Task goal: Starting with the line that includes "522x294 pixels.", write out every remaining line of the records below exactly as it appears, leaving out any images.

---- The input

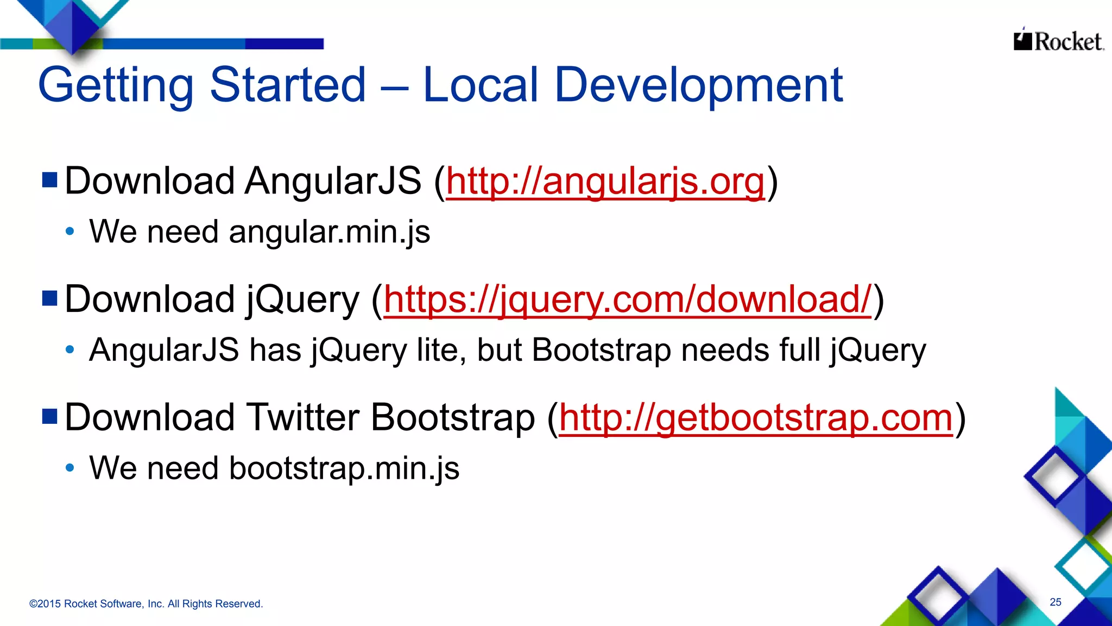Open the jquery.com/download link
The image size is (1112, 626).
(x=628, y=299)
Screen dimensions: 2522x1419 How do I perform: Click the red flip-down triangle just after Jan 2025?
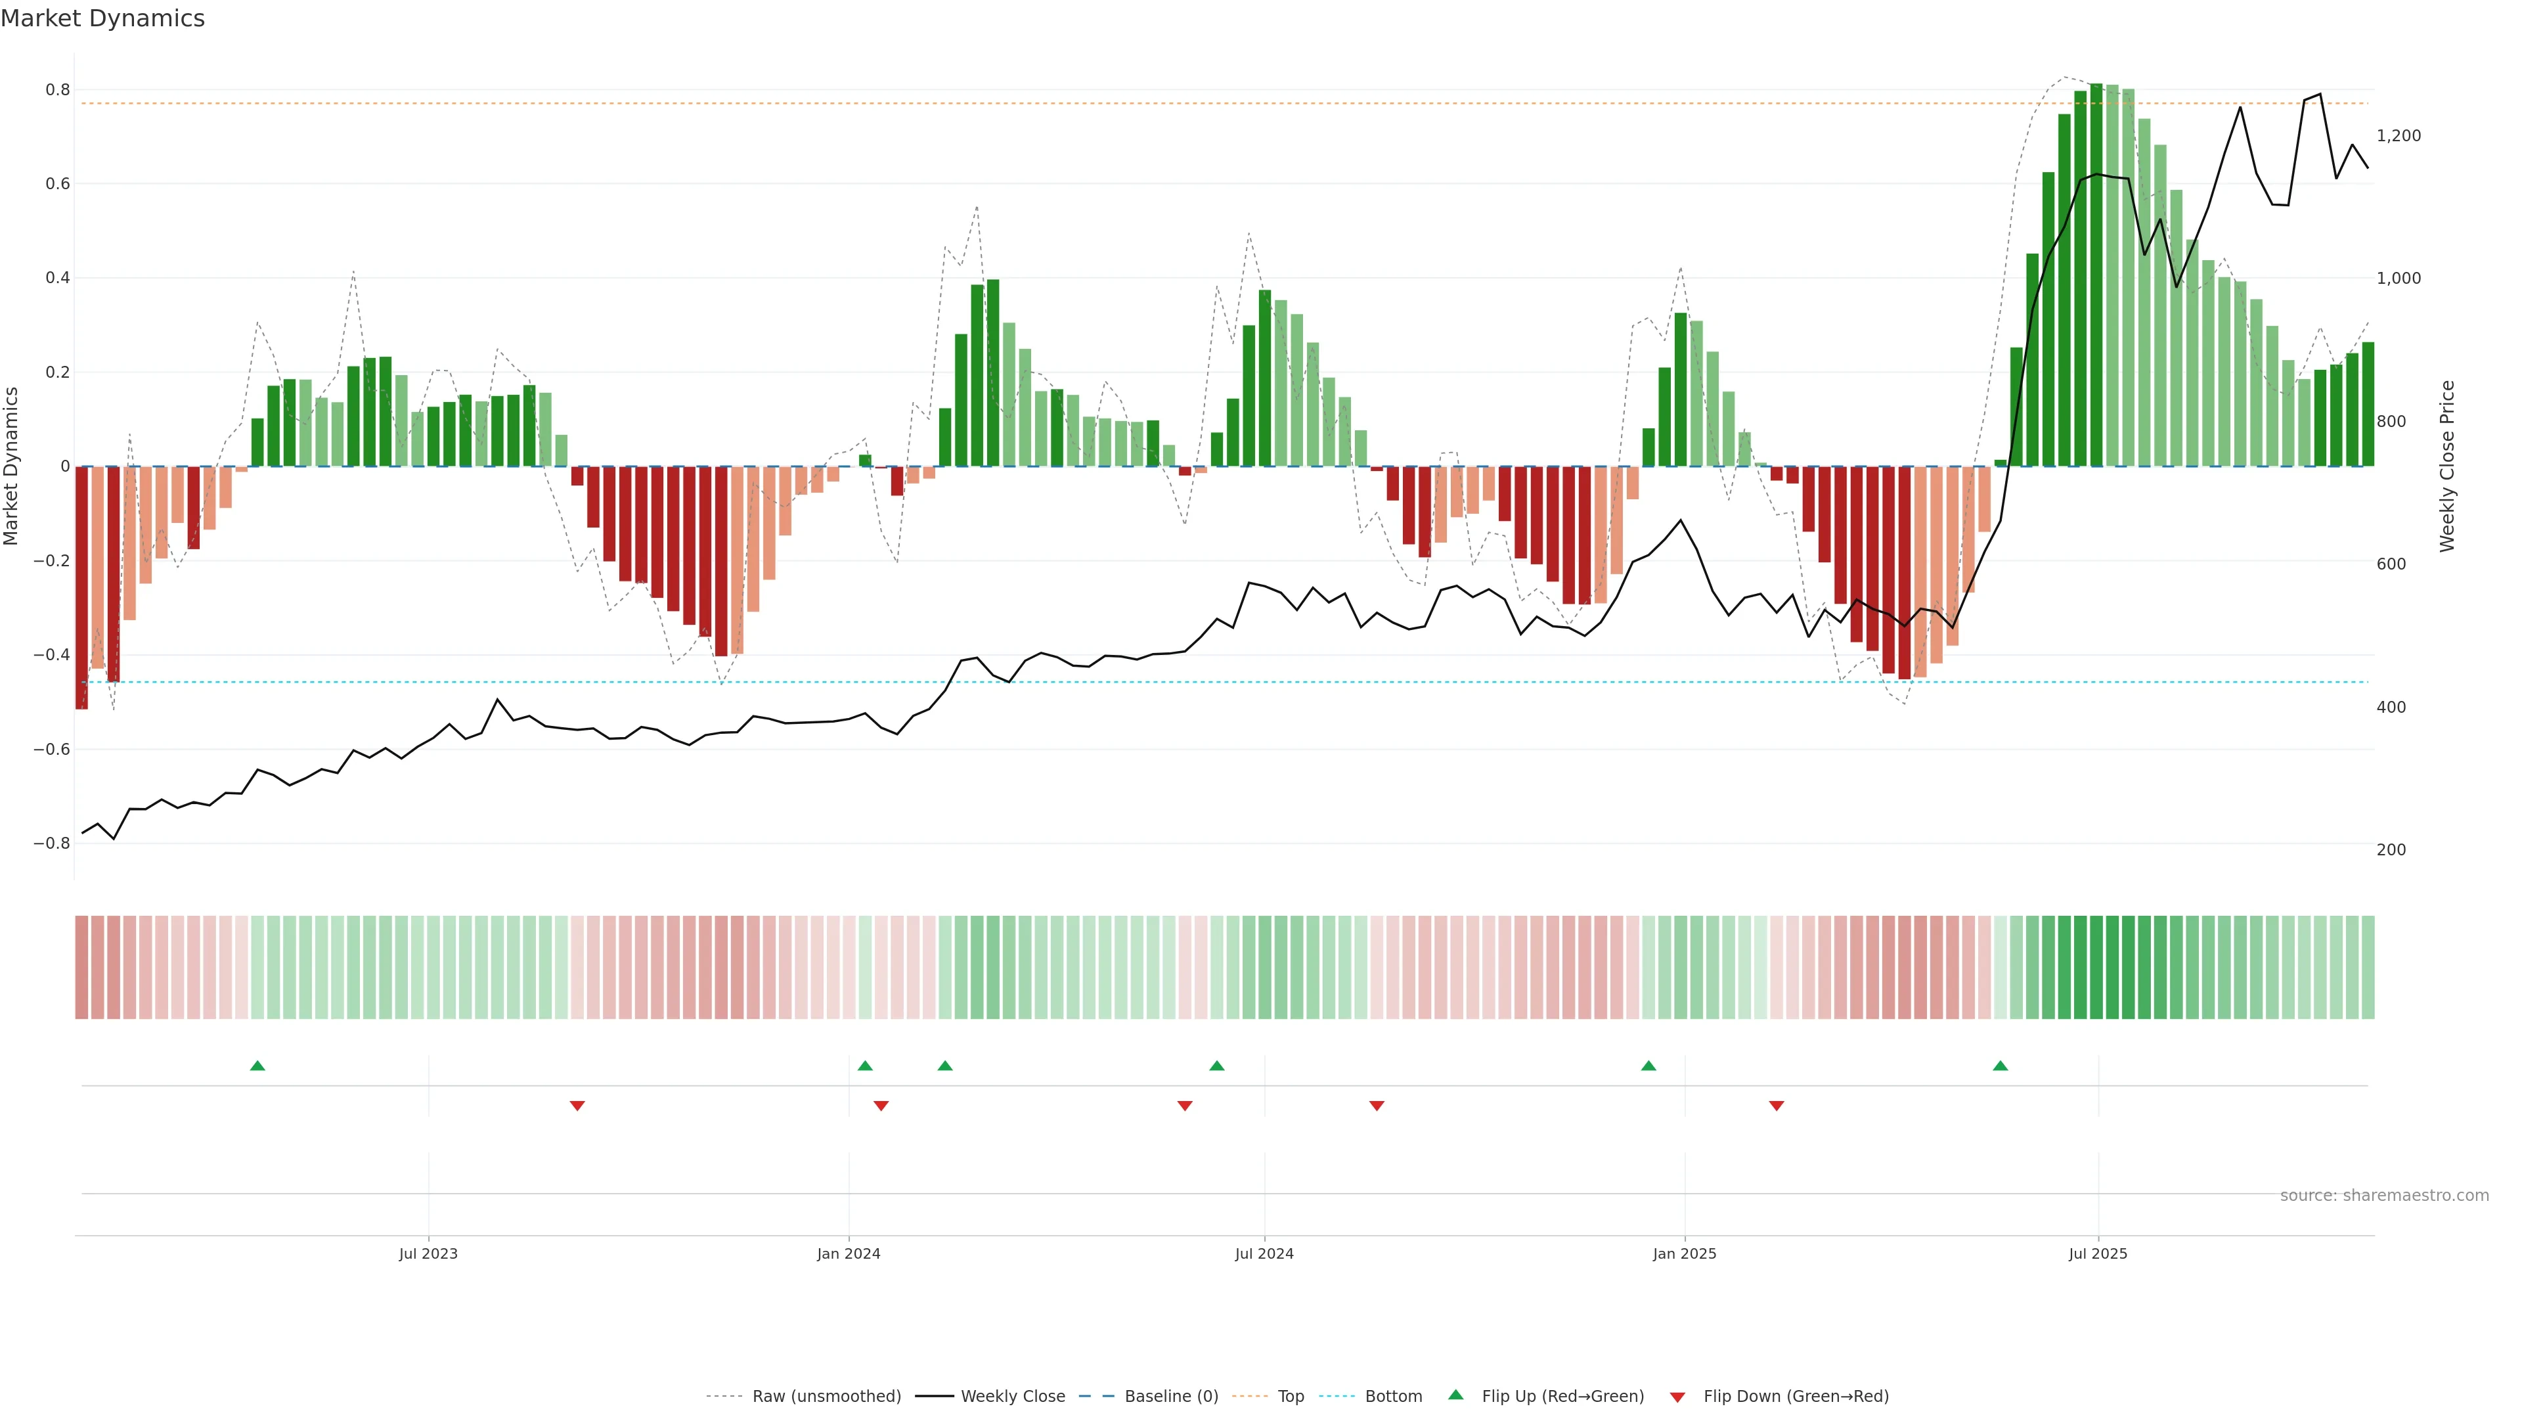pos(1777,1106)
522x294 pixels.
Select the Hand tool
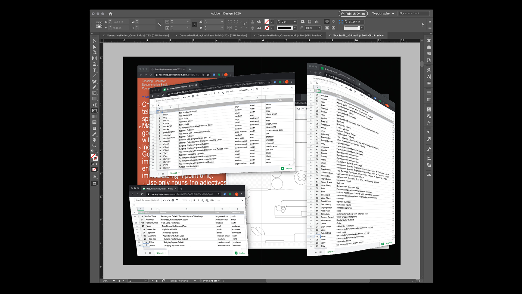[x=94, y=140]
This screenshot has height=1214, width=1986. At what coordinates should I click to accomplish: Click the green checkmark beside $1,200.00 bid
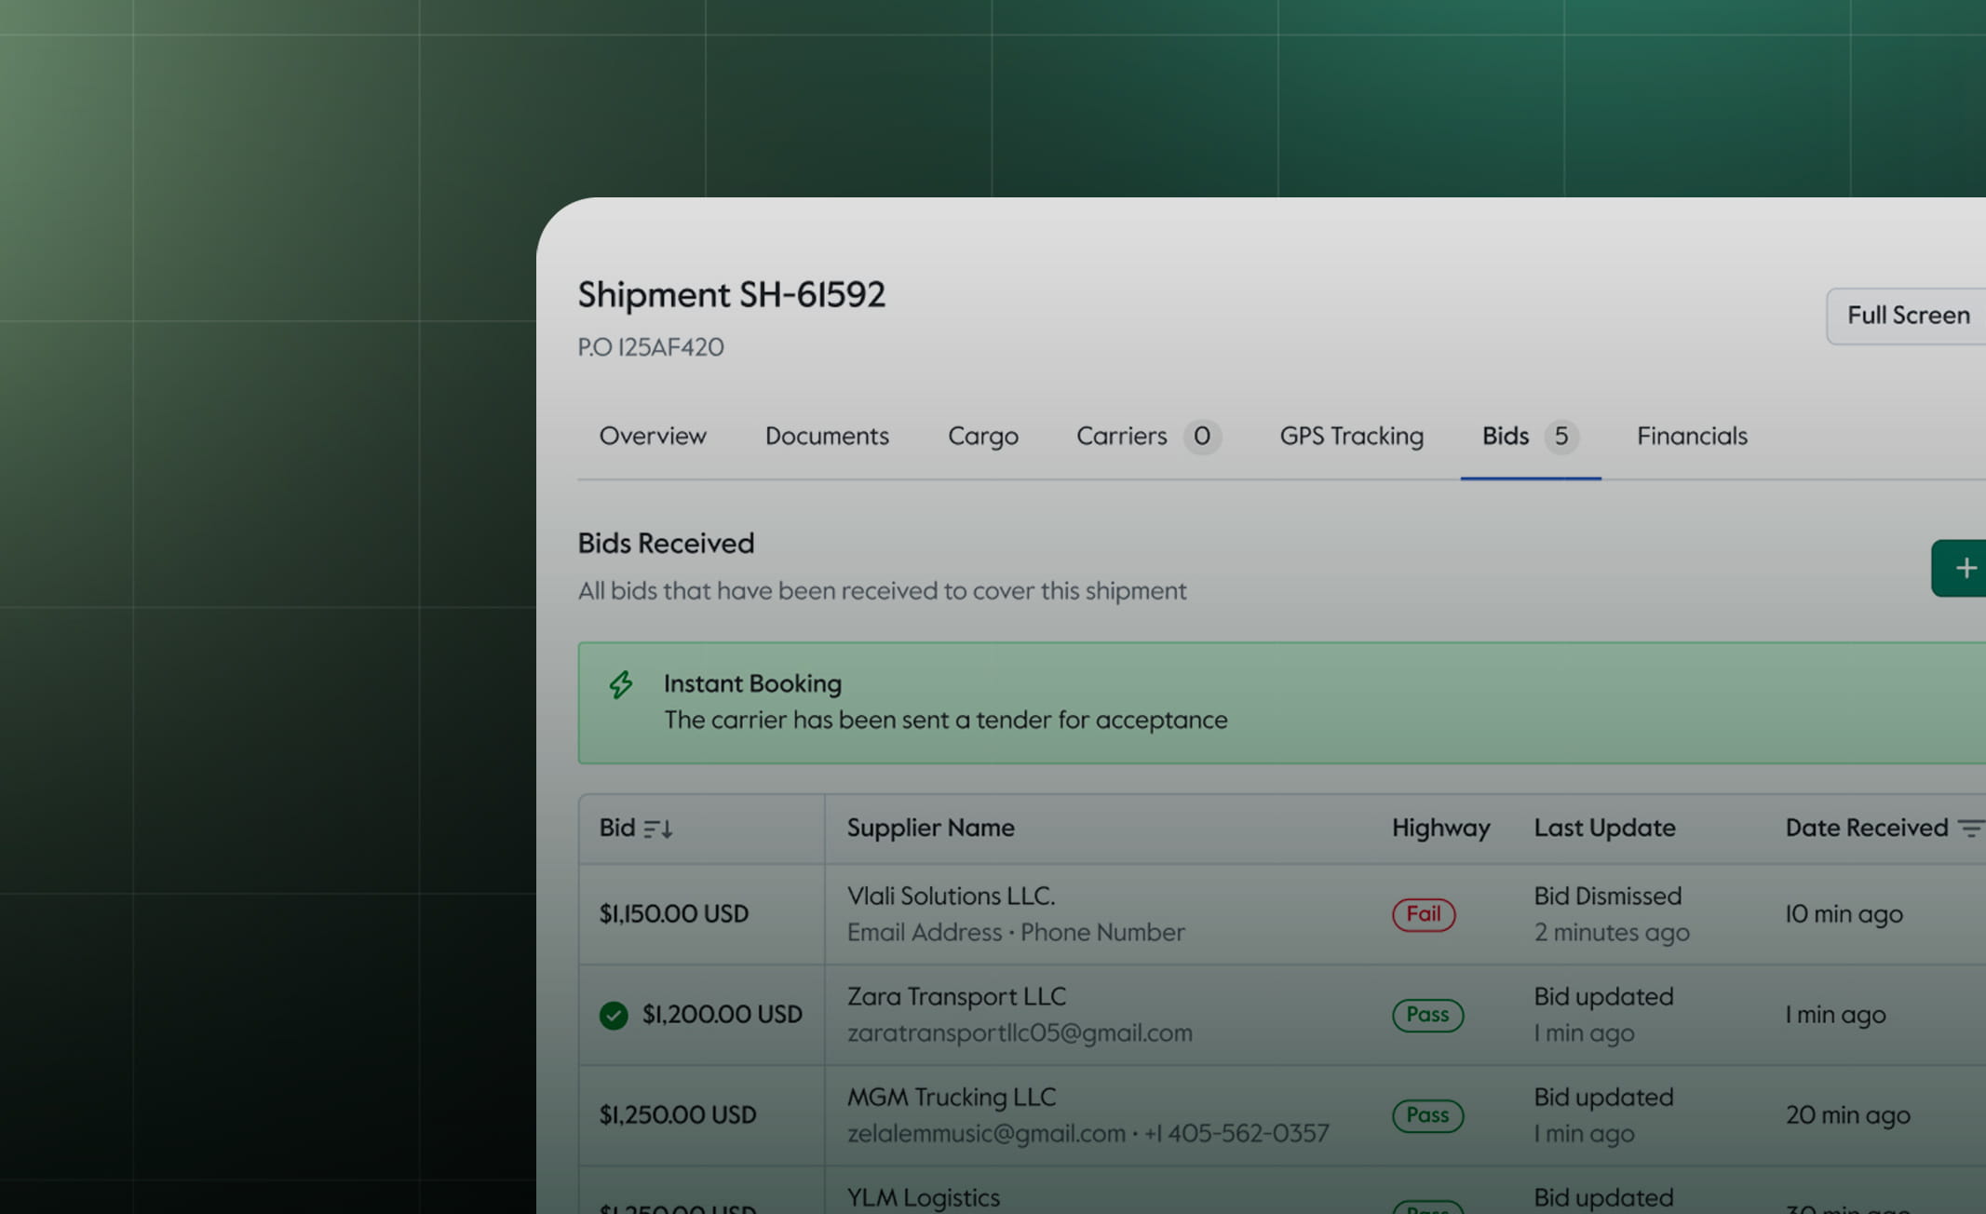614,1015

--------

Task output:
522x294 pixels.
Select the Hand tool
[x=94, y=140]
This screenshot has height=1214, width=1986. At what coordinates should I click to accomplish: Click the green checkmark beside $1,200.00 bid
614,1015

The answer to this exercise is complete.